Lowell was built around the textile industry, and with it came dozens of mills. These mills have since been preserved and rehabilitated into things to serve the modern community such as shops, apartments, and museums. As of 2019, 97% of the mills still standing in Lowell have been reused and rehabilitated.

“And then there were a lot of people who felt that Lowell’s heritage was, you know, it was a Milltown, clearly the textiles had gone, but there was some potential for retaining some of that historic character,”. Said Peter Aucella, the retired assistant superintendent at Lowell National Historical Park.

The Lowell mills were preserved as a way to keep the culture and history of the city alive, along with the sustainability of the environment. Repurposing the old buildings was better for the environment than tearing them down to completely start over. While some mills were completely torn down during the urban renewal of the 1960s and 70s.

“A lot was lost before a decision was made to save the rest,”. Said Aucella, while displaying pictures of Lowell from 60 years ago. “An awful lot of things have gone away and a lot was damaged,”.

UMass Lowell students think keeping and repurposing the old mill buildings is the right thing to do. The repurposing of the mills helps to keep history alive while breathing new life into the old building.

“I went into Mill Number Five and as soon as I went into that mall district, I was like, man, this is awesome. You know?” Said Alex Schickler, a Junior English major. “By itself as just this like giant, daunting building. Like it’s, that’s pretty scary. But like, then you go inside and it’s like, Oh, this isn’t too different from the things I’m used to. So yeah, you get a nice balance”

Travis Paradise, a Junior English major, had concerns about the safety of these buildings as they are updated. “I’m still skeptical on mills being apartments because of the way that they’re constructed though, unless they’d be like reconstructed to allow different exit points, typically on those workers, there’s one way in,”.

The mills that have been renovated for daily life are being updated to be up to code and safe for modern life. There has also been work put in to make the areas clean and safe for those in the area.
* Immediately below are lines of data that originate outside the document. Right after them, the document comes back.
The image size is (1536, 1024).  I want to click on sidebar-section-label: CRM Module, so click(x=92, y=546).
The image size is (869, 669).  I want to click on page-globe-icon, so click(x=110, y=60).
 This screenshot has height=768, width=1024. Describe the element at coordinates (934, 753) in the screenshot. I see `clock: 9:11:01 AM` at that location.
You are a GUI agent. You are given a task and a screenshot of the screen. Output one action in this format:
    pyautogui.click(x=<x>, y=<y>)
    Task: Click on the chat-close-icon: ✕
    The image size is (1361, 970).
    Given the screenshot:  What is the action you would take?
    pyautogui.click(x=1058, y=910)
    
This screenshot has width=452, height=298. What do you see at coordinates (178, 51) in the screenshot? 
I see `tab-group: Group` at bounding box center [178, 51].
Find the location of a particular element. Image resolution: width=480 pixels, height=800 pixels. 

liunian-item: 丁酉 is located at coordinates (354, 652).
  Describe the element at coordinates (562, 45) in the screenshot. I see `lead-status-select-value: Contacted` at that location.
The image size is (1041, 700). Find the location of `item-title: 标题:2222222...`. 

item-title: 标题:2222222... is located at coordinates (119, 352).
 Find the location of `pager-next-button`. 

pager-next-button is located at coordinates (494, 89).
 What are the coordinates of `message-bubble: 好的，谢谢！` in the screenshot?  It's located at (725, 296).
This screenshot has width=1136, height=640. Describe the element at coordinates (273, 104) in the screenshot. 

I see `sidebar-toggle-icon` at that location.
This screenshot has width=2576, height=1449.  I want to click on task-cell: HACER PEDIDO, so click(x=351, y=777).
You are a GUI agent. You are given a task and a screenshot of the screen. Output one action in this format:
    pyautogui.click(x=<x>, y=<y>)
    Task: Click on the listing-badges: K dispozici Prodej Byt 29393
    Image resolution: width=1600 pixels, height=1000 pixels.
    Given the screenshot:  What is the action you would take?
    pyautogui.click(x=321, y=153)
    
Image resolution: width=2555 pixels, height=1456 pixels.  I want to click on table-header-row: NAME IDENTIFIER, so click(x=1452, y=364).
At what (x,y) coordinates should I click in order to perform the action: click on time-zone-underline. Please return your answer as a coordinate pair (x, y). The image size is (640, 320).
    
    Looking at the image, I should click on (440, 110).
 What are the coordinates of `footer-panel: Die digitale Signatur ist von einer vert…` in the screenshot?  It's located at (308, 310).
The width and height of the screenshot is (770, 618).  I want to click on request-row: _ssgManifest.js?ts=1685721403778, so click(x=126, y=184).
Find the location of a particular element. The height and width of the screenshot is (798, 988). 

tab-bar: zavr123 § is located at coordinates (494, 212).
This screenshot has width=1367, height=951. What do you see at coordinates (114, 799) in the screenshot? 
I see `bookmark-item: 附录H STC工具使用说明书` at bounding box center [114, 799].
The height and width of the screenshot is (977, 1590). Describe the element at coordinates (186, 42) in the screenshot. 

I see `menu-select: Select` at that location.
“The Lawrence Mills, the one across from the ballpark, that one had $9 million in environmental cleanup of the land, just to where the park is,” Aucella said, about the now apartments located right off of east campus. “That it had so much contamination. So in the course of a lot of this stuff, uh, a lot of environmental improvements got done,”.

Lowell’s long history of mills and the textile industry is why the city still stands today. The preservation and rehabilitation of these mills have allowed the past of Lowell to shine through and allow the modern city to enjoy the space they have to offer.

“I’m more optimistic about the mills because they have, they’ve stayed well occupied. They’ve been well maintained. The future for the mills that have been redone is very strong, and I think we will see eventually the remaining mills get done.”